Director: Olivia Wilde (USA). Year of Release: 2022
Victory. If we’re not in the rich part of California, we may as well be. The sun shines brilliantly and every house has its own swimming pool. Every morning, each man leaves his house at the end of a cul-de-sac and drives to work in a colour coordinated vintage car. His wife waves him off before enthusiastically cleaning the house. Later the wives meet for ballet class then cocktails by the pool. In the evening, they go to a party, often organised by the Victory Project for which the men work.
It was only after reading some reviews that I realised that we’re supposed to assume that this is set in the 1950s. At the very least, some viewers have made this assumption. But the women are so subservient, making such loud statements of joy in their joblessness, that I assumed from the start that we’re in some sort of parody of the mythical Eisenhower years where everybody is happy and nothing unspeakable like domestic abuse or homosexuality is even possible.
The film largely focusses on Alice and her husband Jack, Both are beautiful people, as indeed is everyone in Victory.
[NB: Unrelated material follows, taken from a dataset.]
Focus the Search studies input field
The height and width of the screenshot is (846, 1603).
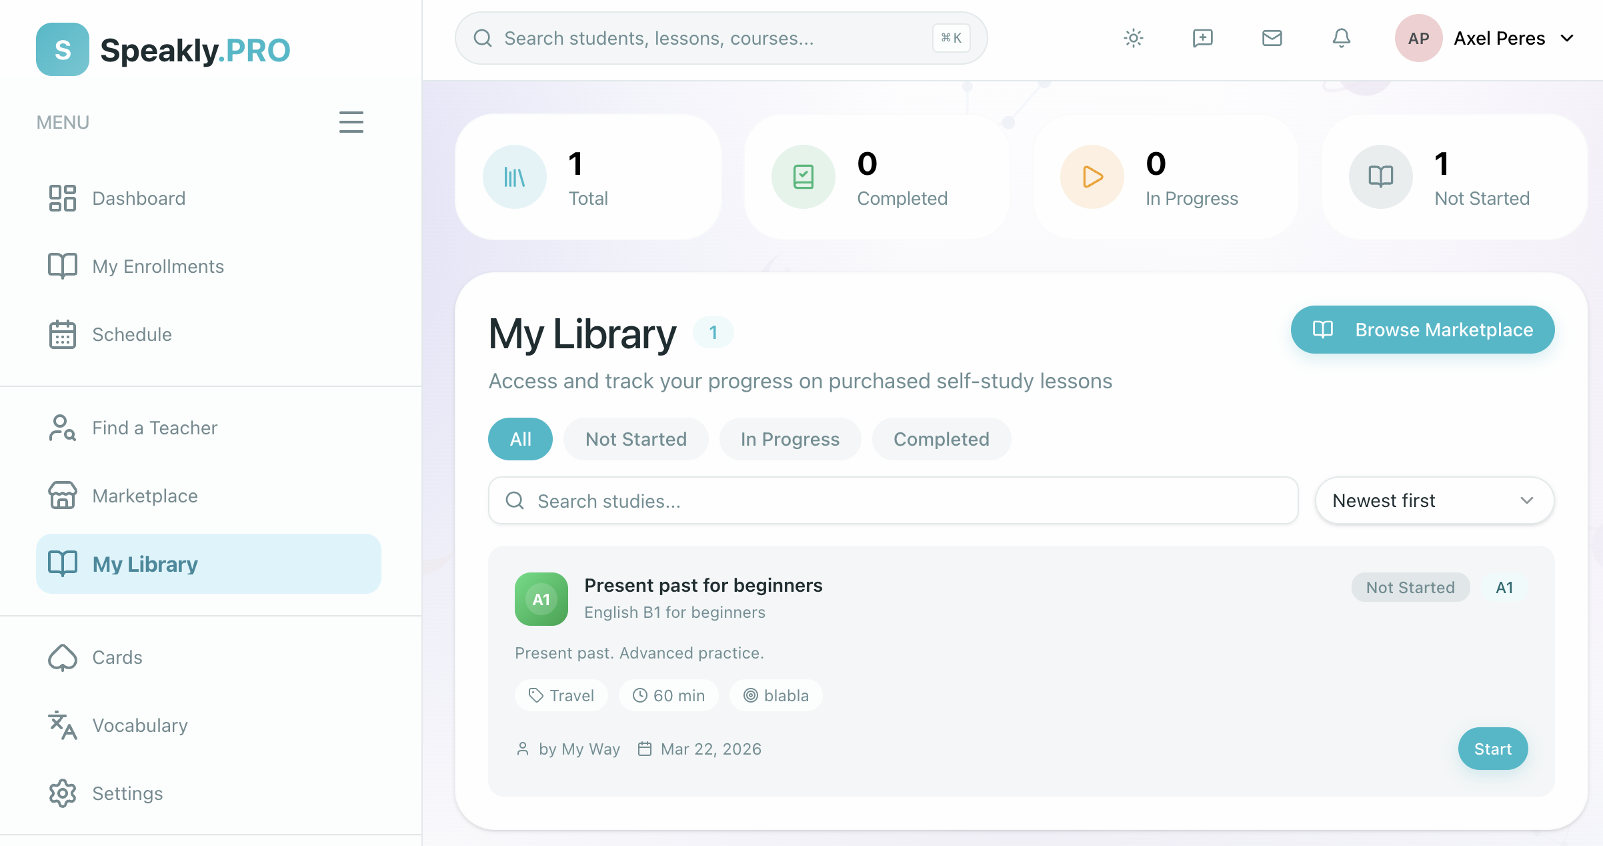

At first Alice and Jack seem to be not quite as Stepford Wivesy as the others. Jack gives oral sex to Alice, who actually shows pleasure. While this is happening, we hear for the first – and last – time in the film, early rock music rather than bland 1950s doo-wop. You sense that the film is going to go somewhere with the subversive characters of Alice and Jack. It doesn’t.
The Victory Project us led by Frank, a CEO who can spout out management bullshit like the best of them. When Frank invites the employees to a party at his house, one of the newbies says how excited he is at the possibility of chatting with the big boss. The others disabuse him of this notion. Frank’s job is to make speeches which sound like they’re straight out of a PowerPoint presentation and then skulk around the party looking all alpha male.
The men are reluctant to explain what it is that they do at work, other than saying that they create progressive materials, whatever they are. The women are too docile to ask any more. Women are banned from going near the work HQ, or indeed anywhere outside the centre of Victory, which they are told is surrounded by desert. Then one day, Margaret, the only woman who is black, ventures out of town and starts to ask awkward questions.
Margaret’s rebellion starts to spark something in Alice, especially after Alice sees a plane crash in the mountains near to company HQ. She gets off a bus (which is more like the pretend trains you see at the seaside), and runs towards where she saw the plane land, even though this is forbidden. It is not long before she’s standing up at dinner parties, asking why it is that they all seem to have met their husbands in the same way, and accusing Frank of deceiving them all.
For most of the film – three-quarters perhaps – we are moving towards the inevitable twist in the tale. Although any half-sentient being roughly knows what this twist will be, the build up is so slow, so inexorable, that you feel it must be a doozie. Surely only an astoundingly intelligent surprize that fools us all would justify this wait. So, when we do get to the twist, we almost miss it because it is so bloody obvious. Is this all there is? Did we waste all our anticipation on this?
Don’t Worry Darling has received a lot of abuse, only some of which is justified. The problem is not that it discusses sexual violence in a way that all women (#yesallwomen) experience at some times in their lives. The problem is that the film does not address this serious problem with either great interest or much competence. We never break out of the simplistic Cold War clichés of the films which the film is trying to satirise. The impact of any serious points is irreparably blunted,
There’s also been a lot of undue flak aimed at director Olivia Wilde. Wilde has always come across to me as an intelligent actor (even if I was one of the few people who was unconvinced by her debut film Booksmart). The problem of Don’t Worry Darling is not bad direction, so much as the terrible writing. The plot is slow, it doesn’t make sense and we always know what’s going to happen long before it actually does. Even the best director would struggle with this.
The worst of many nonsensical pieces of plot development is the plane crash. I will try to avoid plot spoilers, even though it’s clear from near the beginning of the film what is going to happen. Let’s just say this: the film builds up a certain internal logic which all leads up to the reveal near the end. The possibility of a plane crashing in the desert defies any of this logic (as, indeed, do any number of other scenes in the film). Don’t Worry Darling is not just dumb, it’s not even consistently dumb.
This is a film that is obviously trying to say smart things about important subjects like gaslighting and women’s bodily autonomy. It is just nowhere near as intelligent or as perceptive as it thinks it is. The writers bet the barn on the “surprize ending” which is not a surprize in any of its substance, and really doesn’t tell us much we didn’t know already. It’s such a shame, that the great Florence Pugh, and indeed Olivia Wilde, are caught up in this. They are capable of much better.